Takeaway: HiQ Labs Inc. prevails in obtaining a preliminary injunction against LinkedIn enjoining LinkedIn from denying hiQ access to LinkedIn’s member profiles.
HiQ Labs Inc., a data analytics startup, used automated bots to scrape data from LinkedIn’s public member profiles. In 2017, LinkedIn sent the startup a cease and desist letter demanding that hiQ quit accessing and using the data on its member’s profiles. Following the cease and desist letter, hiQ filed suit against LinkedIn seeking injunctive relief based on the Digital Millenium Copyright Act, Computer Fraud and Abuse Act (“CFAA”), and California Penal Code § 502(c). A California federal court granted hiQ the injunction finding hiQ established a likelihood of irreparable harm because if the injunction did not issue, hiQ’s business model would be significantly jeopardized and it was in the interest of the public for the injunction to issue.
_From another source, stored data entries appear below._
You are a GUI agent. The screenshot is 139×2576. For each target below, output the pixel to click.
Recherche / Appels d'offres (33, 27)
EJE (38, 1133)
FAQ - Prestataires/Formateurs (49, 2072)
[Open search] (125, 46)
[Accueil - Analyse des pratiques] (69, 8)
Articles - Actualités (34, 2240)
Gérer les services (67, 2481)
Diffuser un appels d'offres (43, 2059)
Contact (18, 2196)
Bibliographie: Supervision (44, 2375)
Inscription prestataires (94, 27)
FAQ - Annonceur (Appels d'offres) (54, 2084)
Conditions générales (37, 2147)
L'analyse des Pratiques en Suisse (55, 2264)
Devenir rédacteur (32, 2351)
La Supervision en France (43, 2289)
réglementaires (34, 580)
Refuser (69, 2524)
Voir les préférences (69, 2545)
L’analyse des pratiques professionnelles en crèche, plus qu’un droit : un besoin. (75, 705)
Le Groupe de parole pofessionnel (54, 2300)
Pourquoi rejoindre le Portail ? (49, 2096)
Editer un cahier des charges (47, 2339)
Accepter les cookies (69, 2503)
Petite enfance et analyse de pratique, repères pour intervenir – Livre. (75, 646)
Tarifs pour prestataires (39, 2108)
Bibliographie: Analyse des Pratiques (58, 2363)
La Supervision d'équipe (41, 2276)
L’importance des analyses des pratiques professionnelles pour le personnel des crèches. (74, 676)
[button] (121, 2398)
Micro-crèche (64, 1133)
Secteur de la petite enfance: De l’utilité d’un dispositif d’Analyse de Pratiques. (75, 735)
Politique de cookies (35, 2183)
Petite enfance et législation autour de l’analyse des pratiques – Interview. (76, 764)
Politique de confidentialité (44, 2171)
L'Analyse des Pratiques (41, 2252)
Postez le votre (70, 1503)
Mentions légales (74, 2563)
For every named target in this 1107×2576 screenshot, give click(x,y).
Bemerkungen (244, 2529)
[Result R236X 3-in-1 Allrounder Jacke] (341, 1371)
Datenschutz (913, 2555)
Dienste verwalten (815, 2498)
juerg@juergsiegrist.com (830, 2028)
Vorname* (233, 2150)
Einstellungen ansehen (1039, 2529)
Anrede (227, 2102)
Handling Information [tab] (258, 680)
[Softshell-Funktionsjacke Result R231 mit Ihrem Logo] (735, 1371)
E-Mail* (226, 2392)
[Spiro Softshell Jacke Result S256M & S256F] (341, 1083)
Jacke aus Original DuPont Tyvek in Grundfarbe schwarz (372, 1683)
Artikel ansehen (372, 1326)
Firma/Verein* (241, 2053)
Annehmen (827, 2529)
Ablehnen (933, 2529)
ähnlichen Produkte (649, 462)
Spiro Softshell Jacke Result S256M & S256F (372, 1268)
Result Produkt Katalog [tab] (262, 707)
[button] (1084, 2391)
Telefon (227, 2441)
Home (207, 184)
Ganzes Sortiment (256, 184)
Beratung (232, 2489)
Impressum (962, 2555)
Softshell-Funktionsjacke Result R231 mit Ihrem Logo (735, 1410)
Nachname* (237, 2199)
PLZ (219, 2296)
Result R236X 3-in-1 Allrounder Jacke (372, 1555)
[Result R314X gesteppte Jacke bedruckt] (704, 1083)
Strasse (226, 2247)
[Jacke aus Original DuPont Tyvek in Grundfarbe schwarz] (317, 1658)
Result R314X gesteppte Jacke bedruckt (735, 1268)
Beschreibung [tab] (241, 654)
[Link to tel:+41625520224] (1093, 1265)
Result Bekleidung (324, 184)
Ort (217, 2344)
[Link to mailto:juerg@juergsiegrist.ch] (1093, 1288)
A three-judge panel affirmed the district court’s decision despite LinkedIn’s argument that hiQ’s practice threatened its users’ privacy stating, “[E]ven if some users retain some privacy interests in their information notwithstanding their decision to make their profiles public, we cannot, on the record before us, conclude that those interests … are significant enough to outweigh hiQ’s interest in continuing its business, which depends on accessing, analyzing, and communicating information derived from public LinkedIn profiles.”